» **WHAT THE TASK ASKS**: Omit every picture, then return the listing verbatim.

» **RECORD EXCERPTS**:
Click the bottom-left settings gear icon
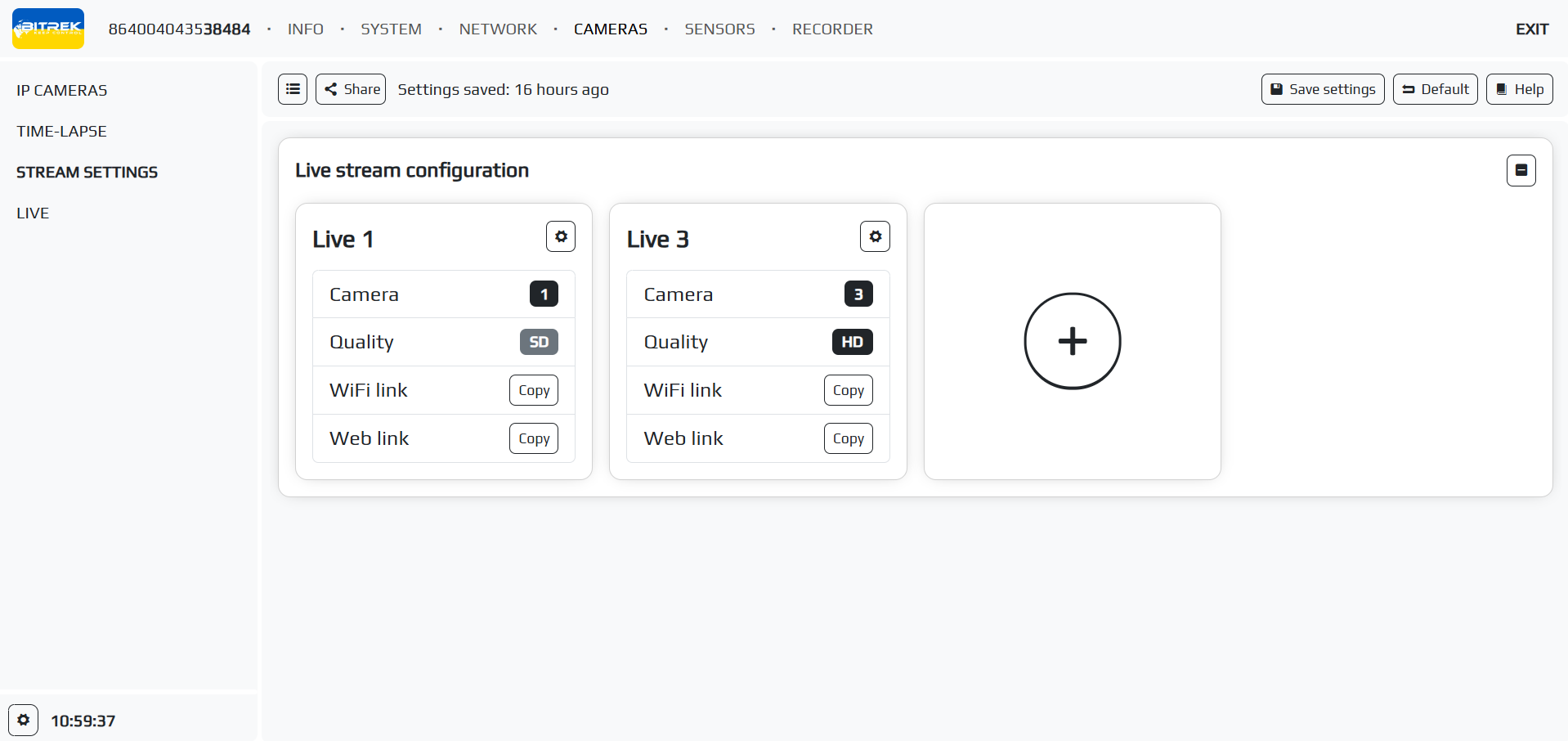Image resolution: width=1568 pixels, height=741 pixels. [24, 720]
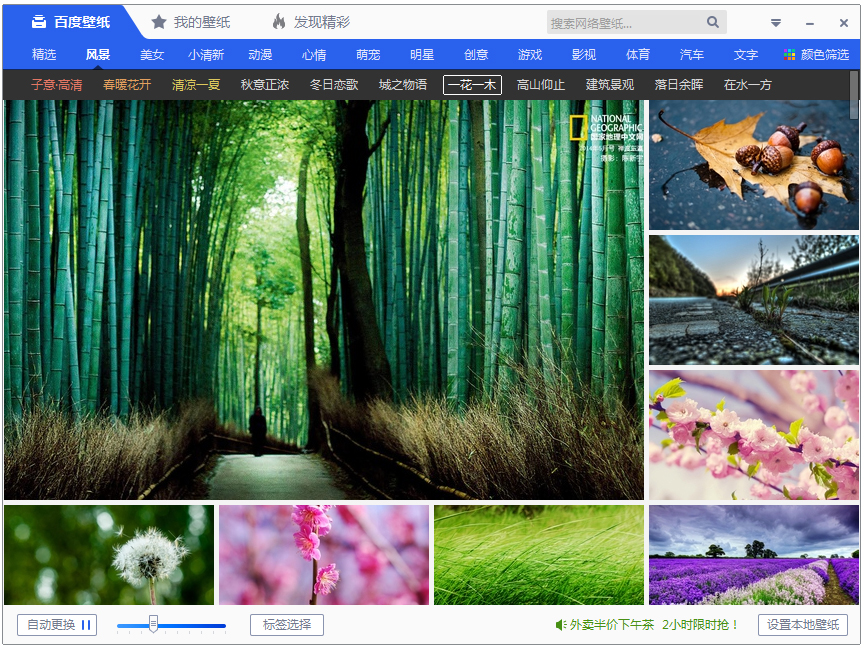864x649 pixels.
Task: Choose the 落日余晖 sub-category tag
Action: click(679, 85)
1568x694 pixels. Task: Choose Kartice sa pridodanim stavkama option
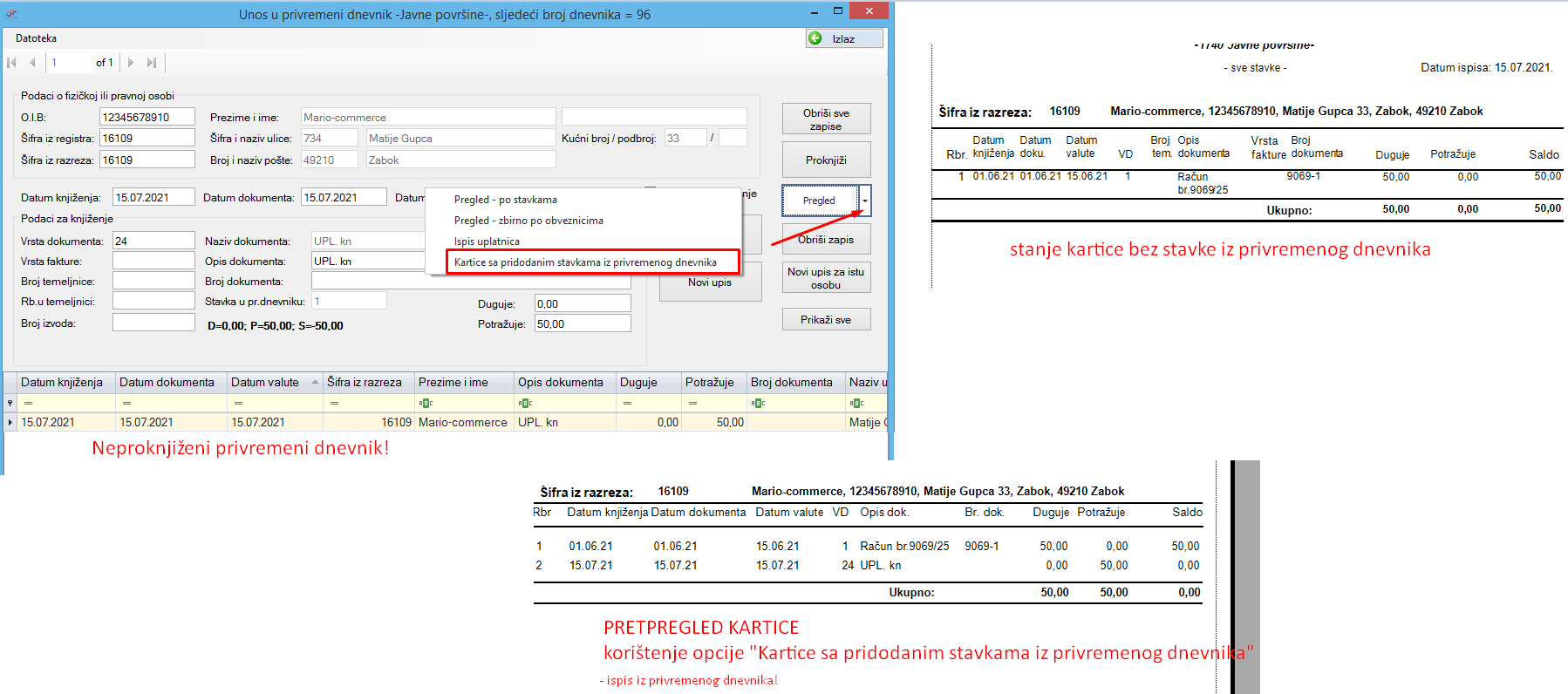(x=585, y=262)
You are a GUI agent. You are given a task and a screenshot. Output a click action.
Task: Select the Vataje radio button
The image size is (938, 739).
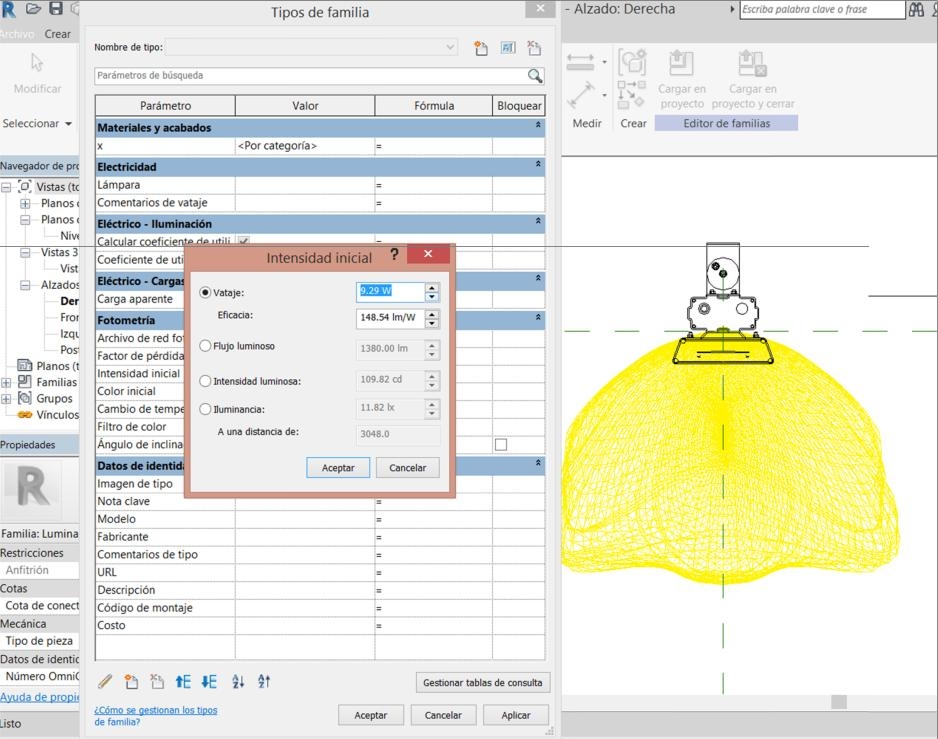pos(206,293)
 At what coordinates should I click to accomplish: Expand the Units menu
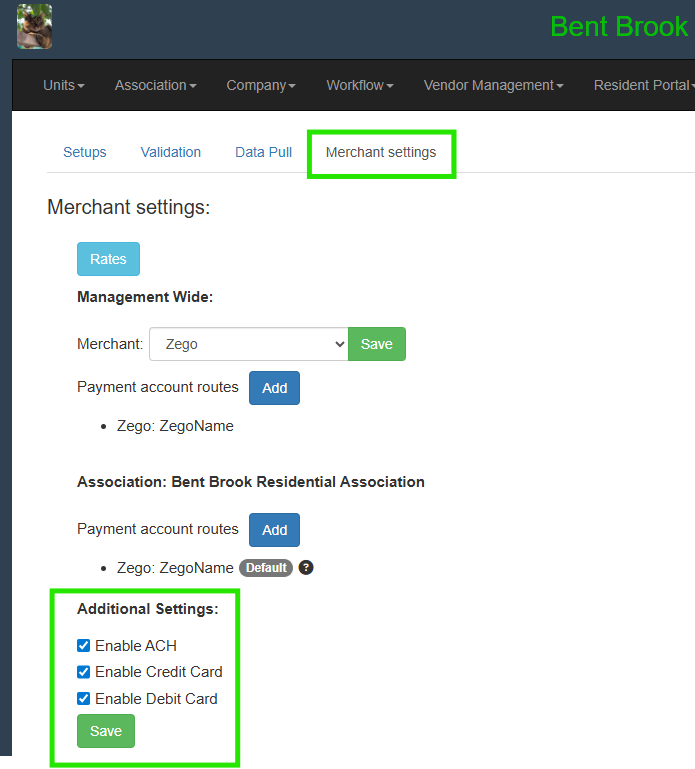coord(63,86)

» **THE COMPLETED TASK**:
Click the bottom-left settings gear icon
Image resolution: width=1568 pixels, height=741 pixels. [24, 720]
864x649 pixels.
Task: Choose the 落日余晖 sub-category tag
Action: click(679, 85)
1568x694 pixels. Task: Choose Kartice sa pridodanim stavkama option
(x=585, y=262)
You are a GUI agent. You are given a task and a screenshot. Output a click action.
Task: Select the Vataje radio button
The image size is (938, 739).
pos(206,293)
 At what coordinates should I click to accomplish: Expand the Units menu
coord(63,86)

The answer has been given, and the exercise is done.